Exactly the lines below, starting with the one containing "1024x576 pixels." and going on through the one containing "600x439 pixels.", must be reproduced, both ends included, and no pictures with them.

=== Section Start ===

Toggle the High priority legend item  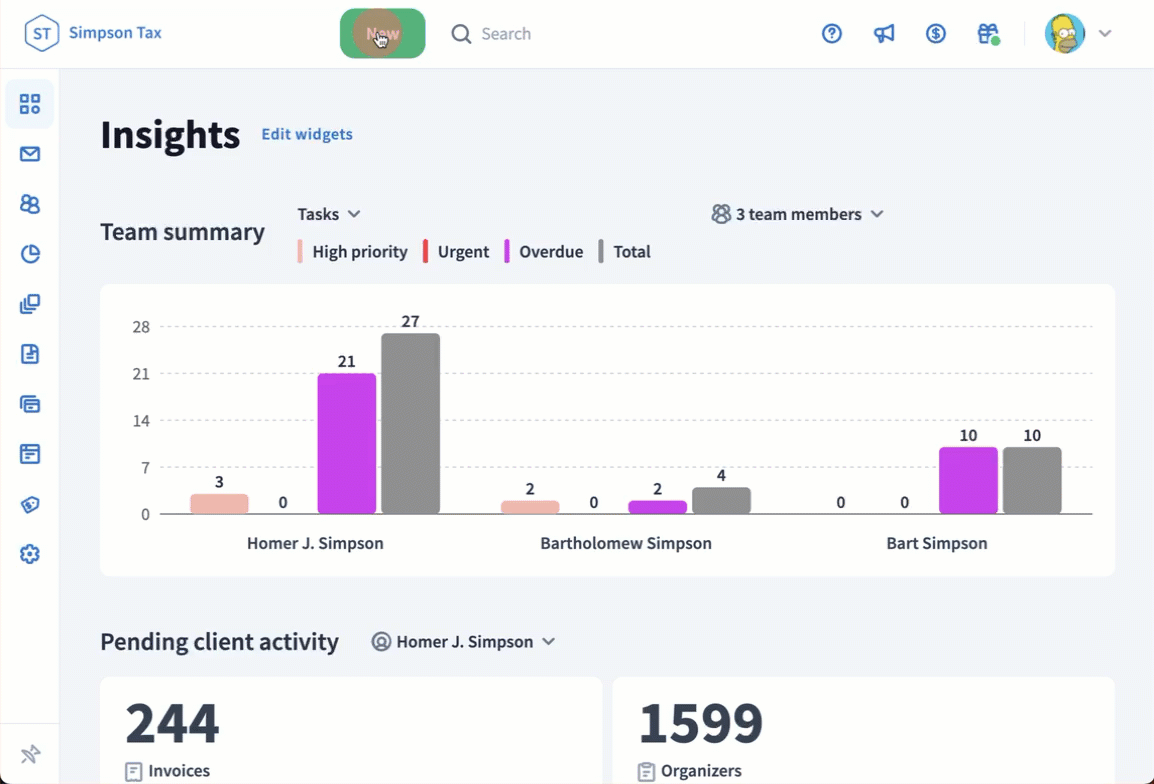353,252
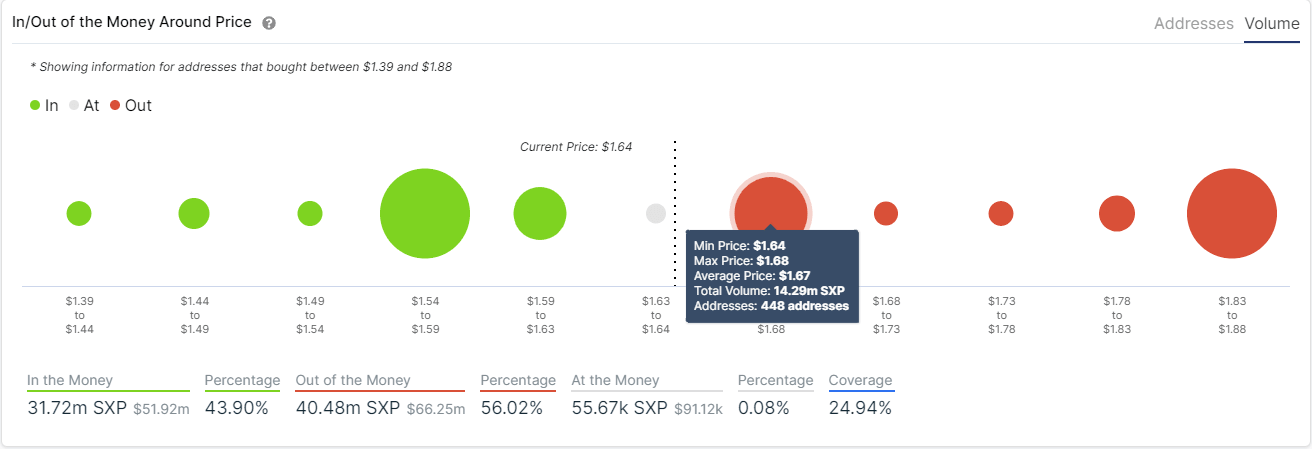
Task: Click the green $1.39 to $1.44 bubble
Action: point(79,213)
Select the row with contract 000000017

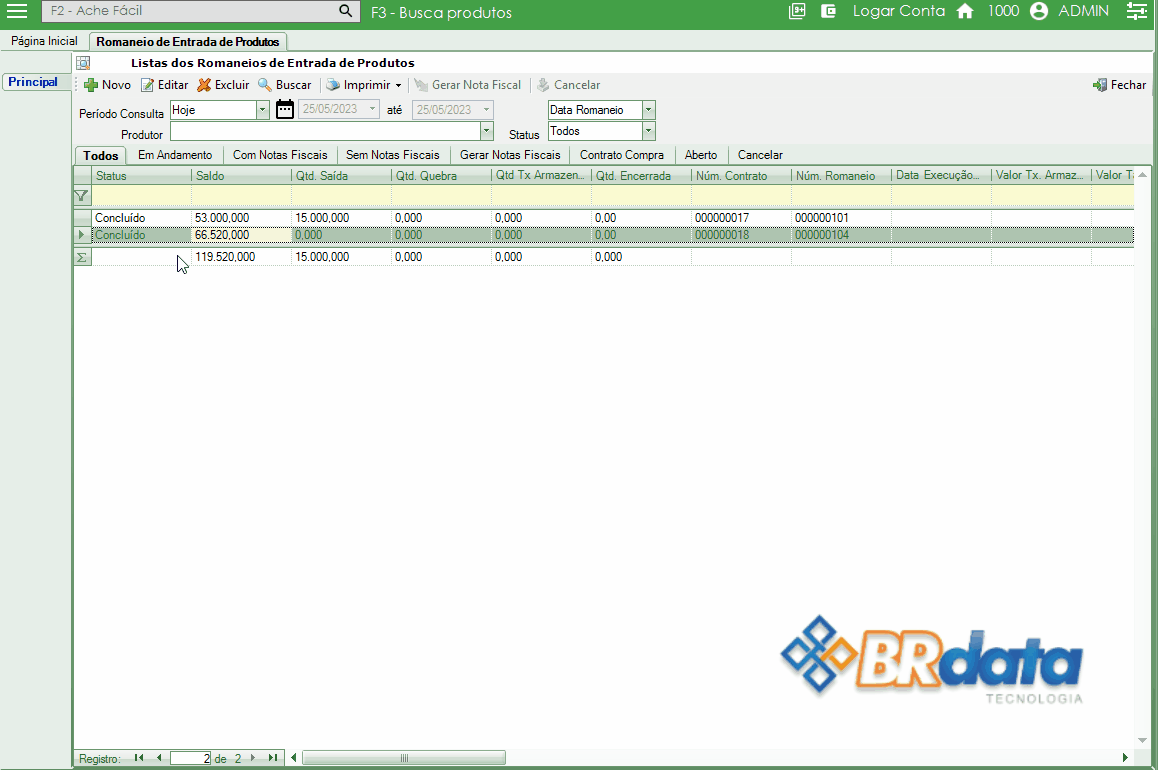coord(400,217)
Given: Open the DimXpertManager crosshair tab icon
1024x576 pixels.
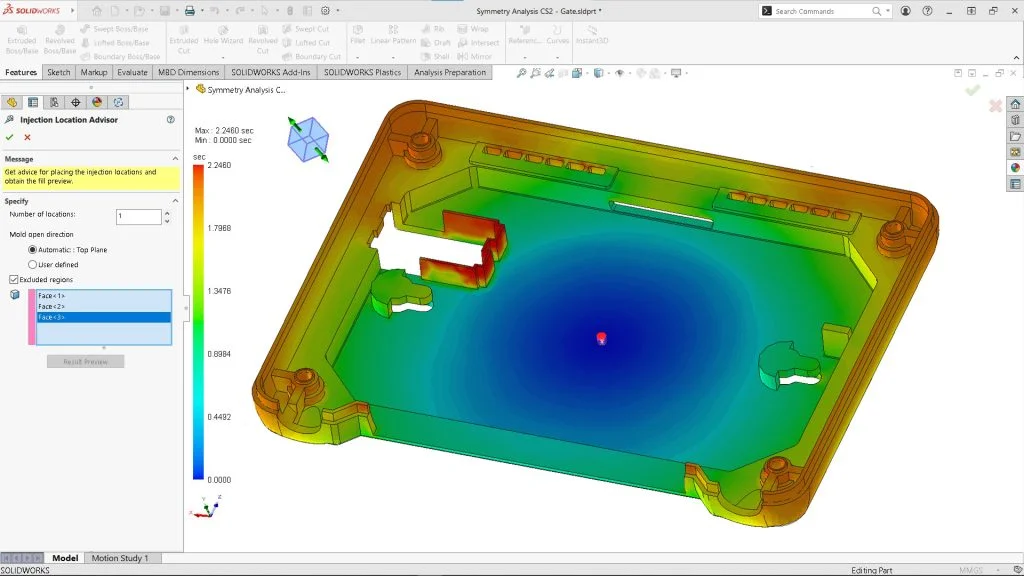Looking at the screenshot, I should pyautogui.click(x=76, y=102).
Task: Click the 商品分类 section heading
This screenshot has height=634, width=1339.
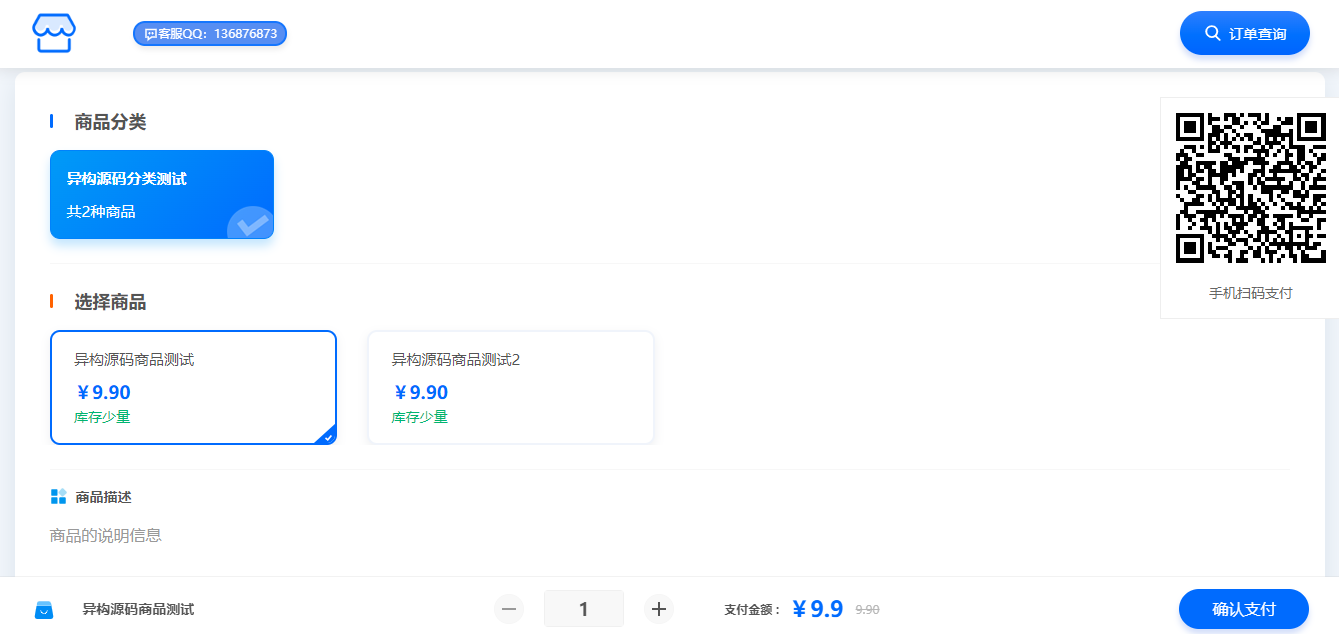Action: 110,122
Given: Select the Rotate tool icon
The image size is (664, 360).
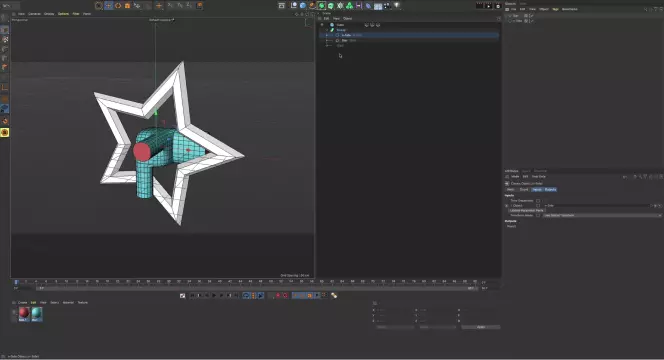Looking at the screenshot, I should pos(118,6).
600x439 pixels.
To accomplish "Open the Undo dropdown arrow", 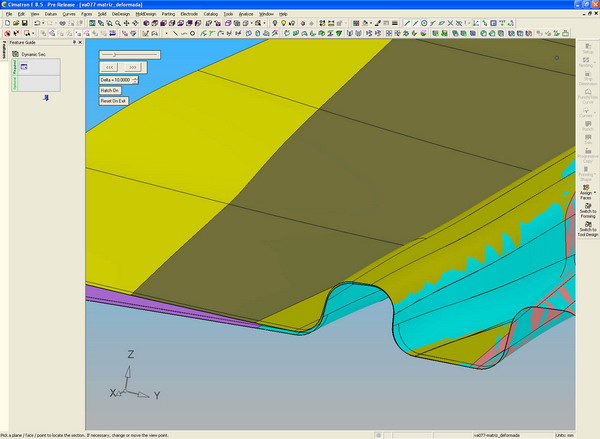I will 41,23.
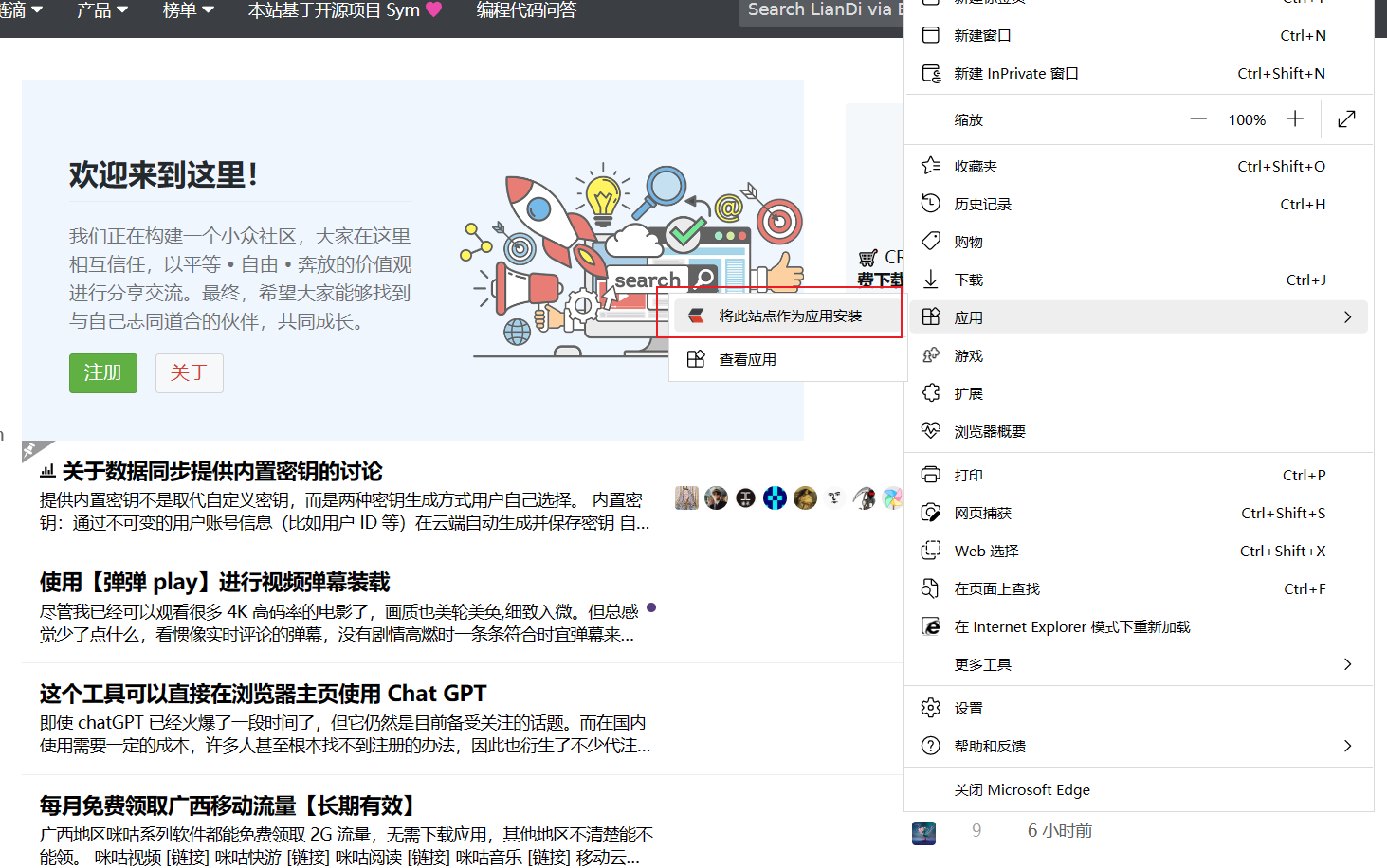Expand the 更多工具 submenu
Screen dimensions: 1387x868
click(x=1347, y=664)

=== Section End ===

## Answer to this task
1024x576 pixels.
Looking at the screenshot, I should pyautogui.click(x=76, y=102).
Task: Click the 商品分类 section heading
This screenshot has height=634, width=1339.
Action: 110,122
Given: Select the Rotate tool icon
The image size is (664, 360).
Looking at the screenshot, I should pos(118,6).
600x439 pixels.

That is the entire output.